There was a time when any tavern customer could count on being greeted on a blustery February night with a mug of warm ale. It was once a basic menu requirement, although we’re talking a long time ago – more than a century at least in most places. Drinks based on warm ales or beers were the products of the time before central heating, and when the quality and freshness of local or house-brewed beers and ales varied widely and wildly. Warming and flavoring the brews made perfect sense those many years ago. Sugar, honey, spices, citrus, port, rum, brandy, sherry, even eggs, oats, wheat or bread would find their way into what became one of any number of traditional, fortifying and body-warming concoctions.
Most countries had at least a couple of warm beer beverages, ranging from mulled ale to flips to more whimsical drinks known as Dog’s Nose, Wassail or Posset. Flips have made a return recently as bartenders seek out old recipes to recreate. However, those are usually based on later versions of this particular libation, with recipes using a spirit, egg, sugar and spices rather than the original made with ale, rum and sugar heated with a red hot iron poker directly from the fireplace. Bartender icon Jerry Thomas’ recipe called for boiling ale, separately beaten egg whites and yolks, freshly grated nutmeg and sugar, and gradually adding the separate egg mixtures to combine. Making the flip “smooth and finely frothed” required a slow and steady pouring back and forth from pitcher to pitcher.

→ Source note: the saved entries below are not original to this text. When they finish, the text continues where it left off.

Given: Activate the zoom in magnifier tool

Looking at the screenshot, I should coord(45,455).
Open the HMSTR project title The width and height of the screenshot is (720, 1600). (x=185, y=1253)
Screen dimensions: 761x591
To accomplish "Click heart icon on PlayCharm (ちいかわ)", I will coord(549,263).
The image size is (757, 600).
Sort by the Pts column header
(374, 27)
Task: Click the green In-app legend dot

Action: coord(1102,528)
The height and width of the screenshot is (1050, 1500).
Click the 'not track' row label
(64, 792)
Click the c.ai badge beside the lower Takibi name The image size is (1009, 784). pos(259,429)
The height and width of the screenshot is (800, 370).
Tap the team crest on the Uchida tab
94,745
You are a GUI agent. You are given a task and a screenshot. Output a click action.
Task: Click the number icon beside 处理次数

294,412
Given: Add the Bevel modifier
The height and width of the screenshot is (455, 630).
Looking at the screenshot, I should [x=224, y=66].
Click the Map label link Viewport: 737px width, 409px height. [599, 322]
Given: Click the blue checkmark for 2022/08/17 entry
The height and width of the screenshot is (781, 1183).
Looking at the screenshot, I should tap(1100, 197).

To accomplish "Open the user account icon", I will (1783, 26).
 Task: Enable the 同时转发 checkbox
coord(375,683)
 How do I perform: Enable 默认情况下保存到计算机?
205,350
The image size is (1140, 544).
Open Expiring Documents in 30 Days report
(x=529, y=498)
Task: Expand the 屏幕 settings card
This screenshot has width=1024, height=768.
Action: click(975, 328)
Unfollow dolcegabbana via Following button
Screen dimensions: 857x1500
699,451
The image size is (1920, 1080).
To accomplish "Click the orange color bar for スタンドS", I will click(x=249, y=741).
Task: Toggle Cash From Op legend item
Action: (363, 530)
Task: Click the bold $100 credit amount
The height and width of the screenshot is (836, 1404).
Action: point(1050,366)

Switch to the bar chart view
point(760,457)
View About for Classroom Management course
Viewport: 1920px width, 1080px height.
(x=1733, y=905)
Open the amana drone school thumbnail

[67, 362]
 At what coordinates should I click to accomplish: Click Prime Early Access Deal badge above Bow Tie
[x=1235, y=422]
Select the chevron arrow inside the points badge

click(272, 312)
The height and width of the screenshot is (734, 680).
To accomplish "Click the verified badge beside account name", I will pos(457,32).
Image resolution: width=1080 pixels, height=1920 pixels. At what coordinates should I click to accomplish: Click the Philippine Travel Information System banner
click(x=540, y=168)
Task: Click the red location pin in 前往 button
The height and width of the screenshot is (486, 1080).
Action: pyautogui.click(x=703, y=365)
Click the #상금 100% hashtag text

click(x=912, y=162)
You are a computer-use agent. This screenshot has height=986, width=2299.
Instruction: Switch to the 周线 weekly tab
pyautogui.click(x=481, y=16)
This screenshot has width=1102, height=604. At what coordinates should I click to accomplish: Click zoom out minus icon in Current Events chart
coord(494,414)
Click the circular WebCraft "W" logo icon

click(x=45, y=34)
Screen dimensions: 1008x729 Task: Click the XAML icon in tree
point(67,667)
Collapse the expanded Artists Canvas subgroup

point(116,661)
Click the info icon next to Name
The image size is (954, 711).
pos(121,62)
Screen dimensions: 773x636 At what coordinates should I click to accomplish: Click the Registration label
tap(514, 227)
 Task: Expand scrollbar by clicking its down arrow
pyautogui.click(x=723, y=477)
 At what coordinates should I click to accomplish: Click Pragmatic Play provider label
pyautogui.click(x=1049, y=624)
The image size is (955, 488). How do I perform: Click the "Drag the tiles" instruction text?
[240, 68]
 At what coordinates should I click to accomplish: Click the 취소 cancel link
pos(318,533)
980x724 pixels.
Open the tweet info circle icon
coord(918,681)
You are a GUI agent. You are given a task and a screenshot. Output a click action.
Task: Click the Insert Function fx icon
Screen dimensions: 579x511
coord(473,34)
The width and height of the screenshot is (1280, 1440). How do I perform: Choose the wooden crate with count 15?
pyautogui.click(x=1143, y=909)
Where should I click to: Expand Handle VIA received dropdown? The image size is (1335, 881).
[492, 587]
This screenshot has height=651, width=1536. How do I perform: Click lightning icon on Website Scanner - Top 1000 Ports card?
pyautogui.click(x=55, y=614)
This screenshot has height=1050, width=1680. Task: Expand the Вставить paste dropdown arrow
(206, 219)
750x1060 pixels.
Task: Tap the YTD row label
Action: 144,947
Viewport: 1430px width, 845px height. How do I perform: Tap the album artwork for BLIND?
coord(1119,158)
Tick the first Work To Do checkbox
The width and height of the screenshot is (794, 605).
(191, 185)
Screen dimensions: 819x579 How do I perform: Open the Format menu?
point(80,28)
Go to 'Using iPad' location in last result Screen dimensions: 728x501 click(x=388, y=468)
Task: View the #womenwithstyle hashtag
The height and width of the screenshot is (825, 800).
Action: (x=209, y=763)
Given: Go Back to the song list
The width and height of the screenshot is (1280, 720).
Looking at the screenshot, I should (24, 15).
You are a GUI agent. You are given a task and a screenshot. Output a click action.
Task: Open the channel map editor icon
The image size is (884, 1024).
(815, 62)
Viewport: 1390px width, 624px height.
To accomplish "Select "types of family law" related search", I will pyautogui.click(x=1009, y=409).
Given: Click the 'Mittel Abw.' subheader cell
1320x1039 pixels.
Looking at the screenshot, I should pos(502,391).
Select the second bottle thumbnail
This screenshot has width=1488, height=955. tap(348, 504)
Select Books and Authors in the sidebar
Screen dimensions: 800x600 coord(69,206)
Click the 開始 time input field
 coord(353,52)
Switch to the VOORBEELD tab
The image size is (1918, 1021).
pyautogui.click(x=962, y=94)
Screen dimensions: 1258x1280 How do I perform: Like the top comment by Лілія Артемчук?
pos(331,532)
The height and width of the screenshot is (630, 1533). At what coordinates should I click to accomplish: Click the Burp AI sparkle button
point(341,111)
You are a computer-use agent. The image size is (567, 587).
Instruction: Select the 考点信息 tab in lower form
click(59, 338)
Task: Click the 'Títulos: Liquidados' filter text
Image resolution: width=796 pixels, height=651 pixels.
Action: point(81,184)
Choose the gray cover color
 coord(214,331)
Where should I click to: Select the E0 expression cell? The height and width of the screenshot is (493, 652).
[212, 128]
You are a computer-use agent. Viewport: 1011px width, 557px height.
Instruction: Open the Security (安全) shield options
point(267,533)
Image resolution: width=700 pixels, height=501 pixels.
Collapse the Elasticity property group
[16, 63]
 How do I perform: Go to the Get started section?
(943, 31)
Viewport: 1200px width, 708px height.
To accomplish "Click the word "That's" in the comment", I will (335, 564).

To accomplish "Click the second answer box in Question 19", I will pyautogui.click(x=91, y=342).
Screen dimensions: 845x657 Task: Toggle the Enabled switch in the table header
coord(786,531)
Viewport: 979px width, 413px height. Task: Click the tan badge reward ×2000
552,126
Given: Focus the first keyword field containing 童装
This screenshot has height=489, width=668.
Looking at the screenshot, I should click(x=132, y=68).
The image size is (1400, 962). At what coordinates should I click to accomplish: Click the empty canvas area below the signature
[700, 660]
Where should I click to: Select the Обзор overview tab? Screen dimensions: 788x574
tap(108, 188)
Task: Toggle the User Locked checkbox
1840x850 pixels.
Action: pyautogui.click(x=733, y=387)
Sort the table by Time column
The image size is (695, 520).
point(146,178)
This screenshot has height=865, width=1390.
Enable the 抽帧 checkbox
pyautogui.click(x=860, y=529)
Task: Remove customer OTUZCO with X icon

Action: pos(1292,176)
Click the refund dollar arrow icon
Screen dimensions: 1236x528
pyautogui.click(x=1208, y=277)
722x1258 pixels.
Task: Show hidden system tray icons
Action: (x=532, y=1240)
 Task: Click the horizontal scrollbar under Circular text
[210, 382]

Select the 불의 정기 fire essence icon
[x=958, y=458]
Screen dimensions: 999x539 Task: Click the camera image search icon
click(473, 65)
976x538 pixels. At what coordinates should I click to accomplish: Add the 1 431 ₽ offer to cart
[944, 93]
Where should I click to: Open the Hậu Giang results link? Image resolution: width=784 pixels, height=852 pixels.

Numerous operations have taken to keeping a punch bowl on the bar to offer guests a welcome beverage while they consider the menu. New York City’s award-winning Dead Rabbit is arguably the most prominent of bars to build that sort of operational hospitality into their program. Hot flips can take some practice when made with eggs, but other beer-based hot drinks take less exacting care. And if you consider how some of the many new brews taste better at room temperature rather than chilled, it only takes a little consideration to realize how they might make a great start to a warm beverage, whether made to order or in a warm punch bowl or crock pot.
Take Kriek chaud (also known as Glühkriek), for example, the Belgian take on mulled wine with cherry lambic as a starter. A few breweries make versions specifically intended for warming versions of their sweet cherry beers, meant for warming on the stove with honey, cloves, bay leaf and cinnamon sticks added. A Dog's Nose, now mainly known only to readers of Charles Dickens and other Victorian English novelists, was primarily warm porter mixed with gin and spices. And then there are Bishops, a class of drink creeping back into fashion. At their most basic, Bishops are simply wine-, port- or beer-based concoctions: heated, spiced, spiked and seasoned.
Today’s bitter brews are not good candidates for hot beer beverages. Instead, the malty stouts, porters and other darker beers make the most sense. Sweeten if needed, and look to the back bar for some fortifying port, sherry, rum or other fruity-forward spirit such as brandy or Calvados. Fresh fruit – apple wedges, pear peels, and orange slices – can add a lot of flavor when slowly simmered, and any number of baking spices will help put a final touch to your new house winter beer drink.